69Die für die Einholung der Deckungszusage durch den Prozessbevollmächtigten des Klägers geltend gemachten weiteren Rechtsanwaltskosten in Höhe von 272,87 € hat die Beklagte nicht zu ersetzen.
70Wie der Bundesgerichtshof im Zusammenhang mit mietrechtlichen Forderungen entschieden hat, sind derartige Rechtsverfolgungskosten bei Inanspruchnahme anwaltlicher Hilfe als Verzugsschaden nur ersatzfähig, soweit sie erforderlich und zweckmäßig sind, was bei einer bloßen Deckungsanfrage bei der eigenen Rechtschutzversicherung der konkreten Darlegung bedarf, vgl. BGH, NJW 2011, 1222. Die Kammer schließt sich der in der Rechtsprechung im Bereich der Verkehrsunfallsachen vertretenen Ansicht an, dass es dem Geschädigten bei einem einfach gelagerten Sachverhalt in der Regel zugemutet werden kann, seiner Rechtsschutzversicherung den Sachverhalt unter Beifügung des ersten Forderungsschreibens seines Rechtsanwalts anzuzeigen und die Gewährung einer Deckungszusage selbst anzufordern, vgl. OLG Celle, Urt. v. 12.01.2011 - 14 U 78/10 -; LG Erfurt, ZfSch 2010, 345; LG Münster, JurBüro 2010, 652. Vorliegend war die Schuldfrage geklärt, ein Sachverständigengutachtens nebst Kontrollgutachten zum Fahrzeugschaden vorhanden und bereits ein Großteil des Schadenersatzes durch die Beklagte geleistet worden, was dem Kläger die Fahrzeugreparatur ermöglichte. Streitig war nur die Ersatzfähigkeit der restlichen Schadenspositionen. Es ist daher nicht ohne weiteres ersichtlich, weshalb dem Kläger persönlich die Anforderung der Deckungszusage seiner Rechtschutzversicherung unter Vorlage der mehrfachen ausführlichen Stellungnahmen seines Rechtsanwalts zu den Kürzungen nicht möglich gewesen sein soll.

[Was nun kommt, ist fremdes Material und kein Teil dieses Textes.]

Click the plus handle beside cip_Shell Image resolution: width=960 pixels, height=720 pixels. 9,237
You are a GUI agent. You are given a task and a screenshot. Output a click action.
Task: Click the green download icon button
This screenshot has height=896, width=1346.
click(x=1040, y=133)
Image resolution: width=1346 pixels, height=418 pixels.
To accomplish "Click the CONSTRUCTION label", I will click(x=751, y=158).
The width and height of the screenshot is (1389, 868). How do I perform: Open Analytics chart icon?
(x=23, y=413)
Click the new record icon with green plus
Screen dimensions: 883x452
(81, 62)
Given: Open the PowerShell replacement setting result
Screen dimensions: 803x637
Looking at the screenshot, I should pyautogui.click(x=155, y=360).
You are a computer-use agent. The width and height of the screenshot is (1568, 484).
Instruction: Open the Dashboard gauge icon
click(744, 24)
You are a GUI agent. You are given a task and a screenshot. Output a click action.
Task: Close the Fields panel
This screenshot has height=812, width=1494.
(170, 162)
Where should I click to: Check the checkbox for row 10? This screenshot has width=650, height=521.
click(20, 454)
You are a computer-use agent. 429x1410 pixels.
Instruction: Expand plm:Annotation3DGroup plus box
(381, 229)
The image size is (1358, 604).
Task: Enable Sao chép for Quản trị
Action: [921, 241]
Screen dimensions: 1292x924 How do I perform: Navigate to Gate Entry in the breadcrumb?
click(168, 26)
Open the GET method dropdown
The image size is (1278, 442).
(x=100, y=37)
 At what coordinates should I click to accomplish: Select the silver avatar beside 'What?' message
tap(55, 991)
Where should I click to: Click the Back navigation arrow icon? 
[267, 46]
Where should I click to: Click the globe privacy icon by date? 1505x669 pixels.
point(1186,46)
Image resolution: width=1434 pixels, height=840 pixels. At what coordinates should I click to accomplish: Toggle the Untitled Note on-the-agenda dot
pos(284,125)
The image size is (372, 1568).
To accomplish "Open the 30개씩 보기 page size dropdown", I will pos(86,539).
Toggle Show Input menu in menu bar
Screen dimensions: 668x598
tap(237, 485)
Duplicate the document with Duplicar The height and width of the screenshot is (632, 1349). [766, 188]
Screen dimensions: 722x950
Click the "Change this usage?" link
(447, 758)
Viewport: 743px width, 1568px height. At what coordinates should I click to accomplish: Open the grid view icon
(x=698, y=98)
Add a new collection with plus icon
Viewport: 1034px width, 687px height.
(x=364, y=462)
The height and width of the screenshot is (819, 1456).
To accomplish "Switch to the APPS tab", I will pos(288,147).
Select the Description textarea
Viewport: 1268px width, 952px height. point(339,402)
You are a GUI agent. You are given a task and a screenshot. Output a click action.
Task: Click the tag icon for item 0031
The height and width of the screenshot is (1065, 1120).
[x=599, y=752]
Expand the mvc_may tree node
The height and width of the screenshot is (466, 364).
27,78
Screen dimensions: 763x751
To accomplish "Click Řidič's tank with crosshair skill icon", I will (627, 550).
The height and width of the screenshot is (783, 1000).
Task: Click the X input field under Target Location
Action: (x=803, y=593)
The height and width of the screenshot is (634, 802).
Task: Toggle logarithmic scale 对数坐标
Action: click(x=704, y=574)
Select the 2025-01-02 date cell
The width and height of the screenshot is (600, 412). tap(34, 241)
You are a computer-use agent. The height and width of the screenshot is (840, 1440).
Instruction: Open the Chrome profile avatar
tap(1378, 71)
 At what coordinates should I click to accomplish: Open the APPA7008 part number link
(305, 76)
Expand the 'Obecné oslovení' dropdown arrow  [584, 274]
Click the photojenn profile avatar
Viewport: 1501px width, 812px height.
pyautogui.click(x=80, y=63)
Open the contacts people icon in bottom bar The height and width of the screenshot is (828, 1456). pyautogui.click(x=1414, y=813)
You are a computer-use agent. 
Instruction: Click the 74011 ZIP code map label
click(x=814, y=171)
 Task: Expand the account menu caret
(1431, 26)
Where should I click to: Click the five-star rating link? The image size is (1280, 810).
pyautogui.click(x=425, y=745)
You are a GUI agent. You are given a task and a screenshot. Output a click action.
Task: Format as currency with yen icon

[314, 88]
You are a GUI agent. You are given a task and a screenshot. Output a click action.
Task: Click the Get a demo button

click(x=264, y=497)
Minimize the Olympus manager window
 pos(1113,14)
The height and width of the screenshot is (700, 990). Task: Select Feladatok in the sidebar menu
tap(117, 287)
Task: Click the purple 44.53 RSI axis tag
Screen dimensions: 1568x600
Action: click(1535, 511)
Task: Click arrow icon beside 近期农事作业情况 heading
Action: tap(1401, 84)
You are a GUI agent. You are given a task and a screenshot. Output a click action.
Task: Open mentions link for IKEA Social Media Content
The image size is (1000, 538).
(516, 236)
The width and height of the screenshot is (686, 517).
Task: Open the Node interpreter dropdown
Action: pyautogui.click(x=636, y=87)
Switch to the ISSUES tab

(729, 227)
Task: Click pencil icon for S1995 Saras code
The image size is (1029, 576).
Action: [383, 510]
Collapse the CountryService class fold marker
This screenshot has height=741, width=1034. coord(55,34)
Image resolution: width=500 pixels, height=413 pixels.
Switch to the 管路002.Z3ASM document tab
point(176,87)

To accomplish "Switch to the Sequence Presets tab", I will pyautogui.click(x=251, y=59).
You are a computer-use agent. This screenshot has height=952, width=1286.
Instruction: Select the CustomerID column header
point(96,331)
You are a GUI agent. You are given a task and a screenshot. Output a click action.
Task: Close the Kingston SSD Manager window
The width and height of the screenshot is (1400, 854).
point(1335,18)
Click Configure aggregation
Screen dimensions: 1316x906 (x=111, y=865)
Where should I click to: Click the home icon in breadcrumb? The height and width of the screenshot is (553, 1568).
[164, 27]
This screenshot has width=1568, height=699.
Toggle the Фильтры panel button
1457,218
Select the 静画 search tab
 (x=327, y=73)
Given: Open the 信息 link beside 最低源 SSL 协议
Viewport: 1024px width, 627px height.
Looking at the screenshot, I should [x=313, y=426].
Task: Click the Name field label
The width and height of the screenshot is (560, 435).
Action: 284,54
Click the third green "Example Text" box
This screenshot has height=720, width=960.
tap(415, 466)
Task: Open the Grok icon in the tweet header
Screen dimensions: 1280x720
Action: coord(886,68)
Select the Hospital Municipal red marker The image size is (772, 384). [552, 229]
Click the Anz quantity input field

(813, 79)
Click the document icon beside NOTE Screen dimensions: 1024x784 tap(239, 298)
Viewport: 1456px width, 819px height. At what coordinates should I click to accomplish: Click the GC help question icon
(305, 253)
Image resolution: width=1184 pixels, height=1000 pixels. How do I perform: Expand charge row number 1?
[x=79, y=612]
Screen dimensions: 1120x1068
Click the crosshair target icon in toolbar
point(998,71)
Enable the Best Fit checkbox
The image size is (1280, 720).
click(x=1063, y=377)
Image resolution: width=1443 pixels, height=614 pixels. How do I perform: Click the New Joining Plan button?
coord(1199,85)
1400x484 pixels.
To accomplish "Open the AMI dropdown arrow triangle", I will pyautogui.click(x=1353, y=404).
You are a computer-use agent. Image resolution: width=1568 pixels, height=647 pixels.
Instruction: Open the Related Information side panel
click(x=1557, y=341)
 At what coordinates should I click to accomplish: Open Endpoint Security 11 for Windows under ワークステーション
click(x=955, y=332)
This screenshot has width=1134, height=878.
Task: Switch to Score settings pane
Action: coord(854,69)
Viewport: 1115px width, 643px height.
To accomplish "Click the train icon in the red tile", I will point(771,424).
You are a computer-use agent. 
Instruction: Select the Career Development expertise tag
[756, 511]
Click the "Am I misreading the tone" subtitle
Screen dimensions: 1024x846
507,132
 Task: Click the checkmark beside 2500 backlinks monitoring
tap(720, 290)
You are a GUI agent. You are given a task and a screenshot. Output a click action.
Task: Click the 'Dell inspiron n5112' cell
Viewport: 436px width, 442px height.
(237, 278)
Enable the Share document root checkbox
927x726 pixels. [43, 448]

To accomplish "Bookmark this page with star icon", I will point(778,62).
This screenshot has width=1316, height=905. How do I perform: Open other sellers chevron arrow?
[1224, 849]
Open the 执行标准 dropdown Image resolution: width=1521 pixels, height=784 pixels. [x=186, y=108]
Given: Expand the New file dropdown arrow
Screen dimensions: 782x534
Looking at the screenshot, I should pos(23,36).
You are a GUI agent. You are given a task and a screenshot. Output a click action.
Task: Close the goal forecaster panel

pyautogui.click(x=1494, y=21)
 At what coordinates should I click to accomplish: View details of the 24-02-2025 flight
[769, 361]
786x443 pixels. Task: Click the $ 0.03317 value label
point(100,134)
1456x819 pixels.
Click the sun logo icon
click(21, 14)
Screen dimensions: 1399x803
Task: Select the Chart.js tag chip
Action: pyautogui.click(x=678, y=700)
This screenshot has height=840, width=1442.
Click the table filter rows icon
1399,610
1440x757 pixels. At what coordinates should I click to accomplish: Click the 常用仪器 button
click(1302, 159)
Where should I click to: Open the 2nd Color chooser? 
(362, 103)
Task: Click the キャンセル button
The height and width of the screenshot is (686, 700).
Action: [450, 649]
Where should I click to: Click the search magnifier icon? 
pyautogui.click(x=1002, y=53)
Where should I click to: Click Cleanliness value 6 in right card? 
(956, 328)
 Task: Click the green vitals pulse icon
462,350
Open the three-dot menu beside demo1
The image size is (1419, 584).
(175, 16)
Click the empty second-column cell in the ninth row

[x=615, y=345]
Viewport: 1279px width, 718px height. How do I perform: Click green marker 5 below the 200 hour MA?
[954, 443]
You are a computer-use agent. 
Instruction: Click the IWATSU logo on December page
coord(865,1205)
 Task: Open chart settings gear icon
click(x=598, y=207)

Der Kläger hat auch keinerlei konkrete Angaben zu gemacht, weshalb die Einschaltung seines Rechtsanwalts zur Einholung der Deckungszusage erforderlich gewesen sein soll, wie dies z.B. bei einem komplizierten Sachverhalt, umfangreicher Korrespondenz mit der Rechtsschutzversicherung oder Defiziten im subjektiven Leistungsvermögen des Klägers denkbar wäre.
71Der Kläger kann die Gebühr für die Einsichtnahme in die amtliche Ermittlungsakte in Höhe von 12,00 € von der Beklagten ersetzt verlangen. Es ergibt sich hinsichtlich der Rechtsverfolgungskosten eine Gesamtforderung in Höhe von 126,47 €.
72Der Zinsanspruch folgt aus §§ 286, 288 BGB aus 5.114,60 € vom 24.09.2010 bis zum 07.10.2010, aus 318,02 € vom 08.10.2010 bis zum 11.11.2010 und aus 2.626,42 € seit dem 12.11.2010.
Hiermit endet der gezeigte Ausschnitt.